Most productivity tools fail at the first step: they ask you to install an app, configure settings, and build a dashboard before you’ve even clarified what you want to change.
Buffy is designed to start the opposite way:
- You describe your intention in plain language.
- Buffy turns it into a structured activity (habit, task, or routine).
- Then it shows up in the channels you already use (ChatGPT, Telegram, Slack).
This guide gets you started in ~5 minutes.
Step 1: Pick one habit (or one small routine)
Choose something easy to succeed with, like:
- “Drink water after I wake up.”
- “10 minutes of planning before work.”
- “A short stretch in the afternoon.”
If you already know you want a bundle, start with a routine:
- “Morning startup: water + planning + stretch.”
Step 2: Tell Buffy in one sentence
In ChatGPT (or your preferred interface), say something like:
- “Weekdays, create a morning startup routine with water, 10-minute planning, and stretching between 7:30–8:00.”
Buffy should respond by confirming:
- The routine name
- The steps (habits) inside it
- The schedule/time window
If you want the OpenClaw-specific angle, start here:
Step 3: Choose where reminders should reach you
The key idea is: Buffy’s behavior core is multi-channel.
Common setups:
- ChatGPT for planning and edits (“move that to tomorrow”, “add a step to my routine”).

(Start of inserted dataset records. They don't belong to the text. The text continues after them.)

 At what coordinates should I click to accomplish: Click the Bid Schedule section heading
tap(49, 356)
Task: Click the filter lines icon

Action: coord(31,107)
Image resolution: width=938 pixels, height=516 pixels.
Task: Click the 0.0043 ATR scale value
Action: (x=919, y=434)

- Telegram for quick nudges and completions while you’re mobile.
- Slack for team rituals and shared routines.
If you want a product overview of how this works, see:
Step 4: Complete it once (and let the agent learn)
Your only job in the first week is to:
- Complete the habit once when it comes up.
- If you can’t, reply with something honest (“snooze 20m”, “skip today”, “too busy”).
That history is how Buffy can become less noisy over time.
For the reminder philosophy, see:
Step 5: Add one improvement (optional)
Once the first habit is stable, add one small improvement:
- Add a second step (habit stacking via a routine).
- Add a time window to reduce random pings.
- Add a task that tends to block the habit (“prep bottle”, “set gym clothes”).
If you want the deeper product framing:
What you should have after 5 minutes
- One habit (or routine) modeled as an activity
- A schedule/time window
- A clear channel for nudges
That’s enough to start getting value without setting up another app.